This case highlights several key points regarding traumatic rib fracture pain and IC. First, we found that IC performed concurrently with SSRF resulted in rapid relief of chest wall pain and de-escalation of narcotic medications which was followed by rapid return to normal activities. Trauma patients present a unique population because they experience pain and discomfort immediately after injury, prior to any surgical procedure performed. Each patient experiences their own baseline pain and serves as their own control group regarding the efficacy of analgesia methods. Since the experience of pain and level of pain tolerance are inherently subjective and can vary widely between individuals, the ability to assess and compare the individual trauma patient's pre-operative (conventional analgesia) and post-operative (cryoneurolysis analgesia) pain levels can minimize confounding variables regarding the efficacy of treatment.
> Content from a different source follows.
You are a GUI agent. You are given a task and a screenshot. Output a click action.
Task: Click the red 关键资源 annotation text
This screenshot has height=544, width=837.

Second, we also found that IC was safe in that our patient had no long-term adverse outcomes. The patient was continuing to recover sensation by 6 months without dysesthesias or other negative effects. Finally, IC added no significant increase in the number or magnitude of invasive procedures to our patient's care as it was a simple extension of an already indicated procedure. Further investigation, including comparative trials, is necessary and warranted to further establish the role of IC in traumatic rib fracture pain.

Contributor Information

John D. Vossler, Email: jvossler@hawaii.edu.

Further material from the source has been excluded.